The example above shows a case where this potentially confusing list does make sense. For each Sales Order show the Customer. For each of those customers show all of that Customer’s Sales Orders. So this shows you all of the Sales Orders for a Customer’s specific Sales Order.
Work around: none
You can change anything except the following in a report model, and existing reports should still run:
Entities: ID and Inheritance properties
Attributes:.ID, DataType, and IsAggregate properties, and entity membership
Roles: ID and Cardinality properties, entity membership, related role and its cardinality and entity membership.
Note that if you change attribute expressions, entity/attribute/role bindings, or the definitions of tables and columns in the DSV (e.g. by modifying a Named Query), you may get different results, but the reports will still run.

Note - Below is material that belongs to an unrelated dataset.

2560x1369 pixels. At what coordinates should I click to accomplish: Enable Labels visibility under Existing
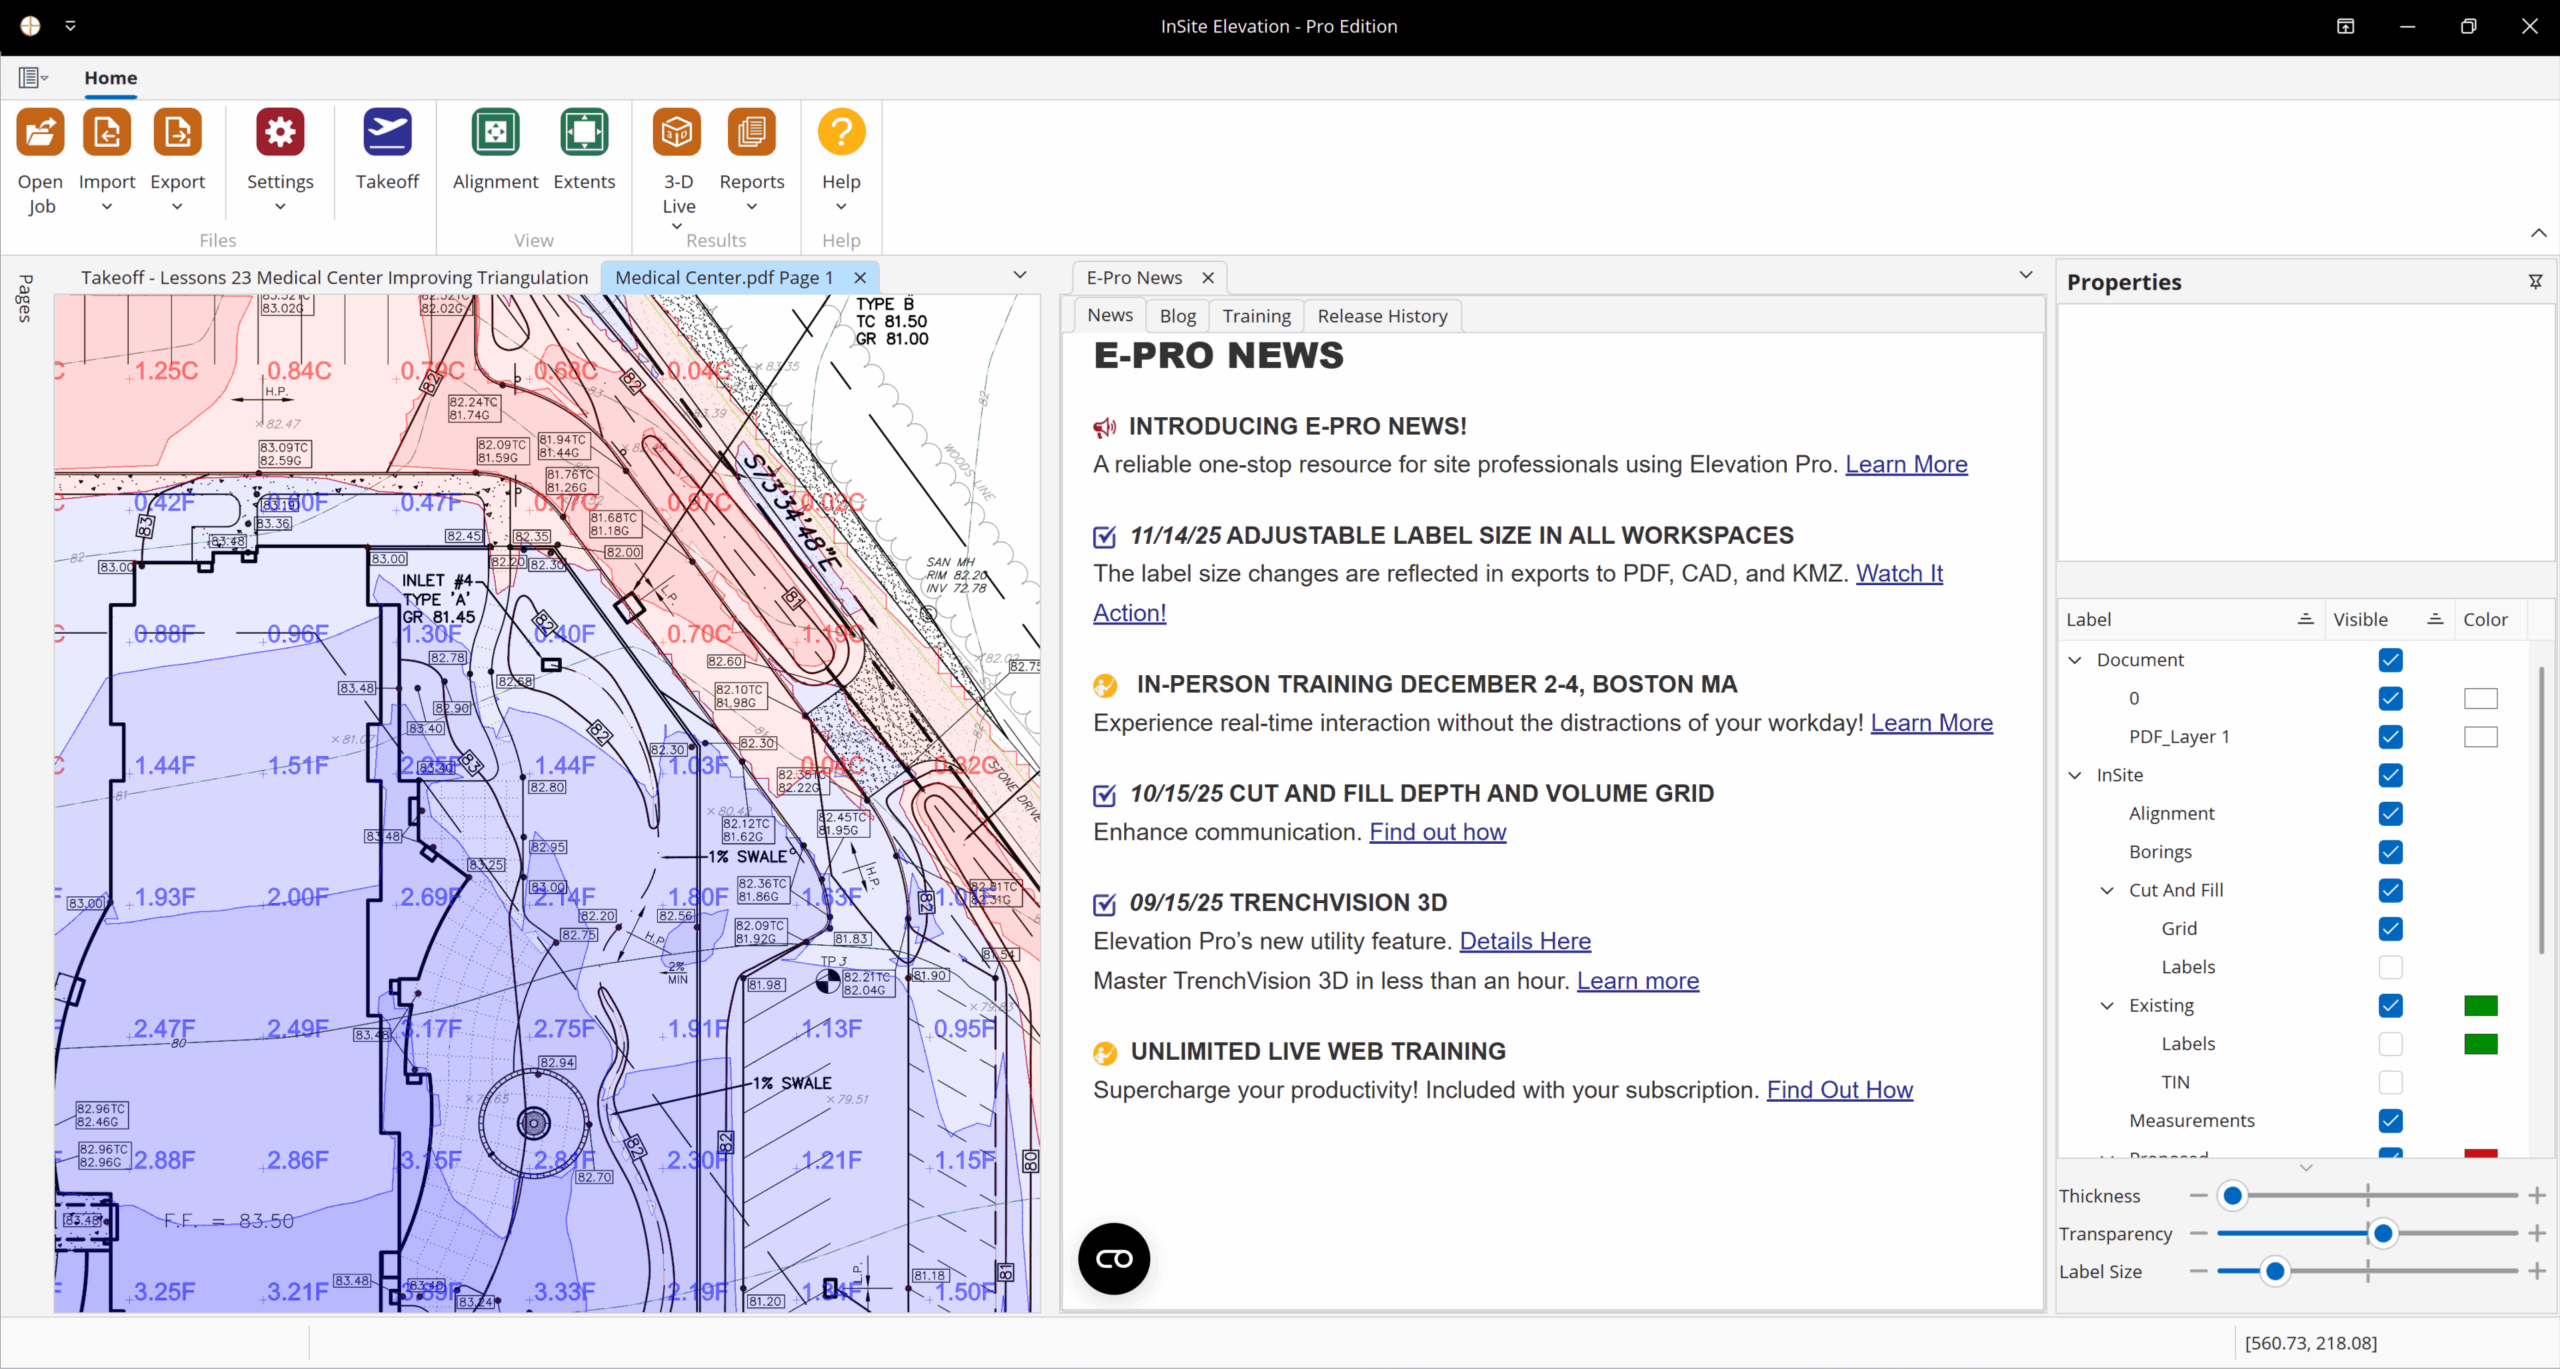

Obviously, you can organize and re-organize things in and out of folders as often as you want, and all your existing reports will still load and run just fine.
Also, if you want to "deprecate" a field, you can use the Hidden property to exclude it from the design-time experience in Report Builder. This will not affect existing reports.
Optional relationships are not handled properly in SSRS Report Models. You have a Customer table, and a Sales Order table. Some customers have placed orders, and others have not. There is an optional relationship between Customer and Sales Order.
The example below shows two customers and the number of orders each has placed. This is proper behavior – we wish to see all customers, and their order count.
Now we wish to change the report data set to show all customers, and the Sales Order ID for each order placed by the customer. We still wish to include customer who have not placed orders in our report.
By adding detail fields from the Sales Order table, we can see the outer join problem. We see each of the 4 orders for customer AW00000034, but customer AW00000032 is no longer included in the report.